Katy Shea, 7 Daventry Court, said the idea of expanding the board has been “kicked around” for awhile but it “started to get some legs” due to the proposed Kinder Morgan pipeline, which she said residents of surrounding towns knew about 14 months before Lynnfield residents did.

 

“A number of people said if we could get five people to get better communication,” Shea said, “because the town is changing and we have more issues and we can have more selectmen addressing the needs of the town. It was not divisive; it was not a small group. One of our selectmen, he is doing the best he can, he did tell someone about the pipeline 14 months ago. It was through word of month.”

 

Shea said her research has indicated towns with five selectmen “allows two selectmen to work on a project together” without violating the Open Meeting Law. She added that the chairmen she had spoken to often put selectmen with the two most opposing ideas on the same project “so they get to know one another and respect one another and understand the differences they might have…and (they) find better collaboration across the board.”

 

Selectmen Chairman Phil Crawford said he wanted to address the “misconception” that there is a “problem” with the Board of Selectmen.

 

“That’s a myth that they’re spreading to create a misconception that there’s a problem,” Crawford said.
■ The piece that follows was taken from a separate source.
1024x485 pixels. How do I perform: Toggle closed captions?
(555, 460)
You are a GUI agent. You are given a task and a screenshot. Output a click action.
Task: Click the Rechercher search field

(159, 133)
He added, “Ninety percent of our votes are unanimous. The occasional vote that is 2-1 could be 2-1 in any fashion. From my viewpoint, the town of Lynnfield is a great town to live in. Every board for the last 30 to 40 years has had 2-1 votes every year and what did we get done?” Crawford asked.

 

“In the last decade we got a brand new school project that is the envy of many people in many towns. We got 63% reimbursement. If you lived in North Reading they would have loved to have had that. It took them 12 years to get their school project approved. They’re paying over $120 million dollars for the schools and they were on the list for years to get reimbursement. The reason they didn’t get it? They had a dysfunctional five-member Board of Selectmen,” Crawford said.

 

Crawford added to the list of accomplishments with a 2-1 board: A fields project that is the envy of the North Shore; purchase of Centre Farm to protect the town center and two bond rating increases in the last seven years, to its current AA+, because the town is managed “very well.”

 

“Our prior town administrator and our current town administrator are two of the best managers you could have had. We were worried we couldn’t replace Bill Gustus. Jim Boudreau is the best person you could have gotten for this job. He runs the day-to-day operations here and we have a very well-trained highly educated staff that runs this town,” Crawford said.

 

Crawford said even though the board does not agree on everything Lynnfield remains “one of the best towns in the North Shore to live in” and any Realtor would confirm that the town’s property values are going up due to these amenities as well as MarketStreet and ongoing projects such as the road improvement plan currently underway.

 

“The town of Lynnfield is going in the right direction,” Crawford said.

 

Editor’s note: Due to formula changes in the state reimbursement rate for school projects, the town of North Reading received over $49M toward its $123M secondary schools project for its high school and middle school.

Also, after the meeting, Crawford told the Villager that he wanted to clarify a statement made during the meeting that abutters to the proposed Kinder Morgan pipeline did not know about the project. He said it was abutters who had been approached by land surveyors seeking access to their property who had contacted him for assistance in dealing with their situation.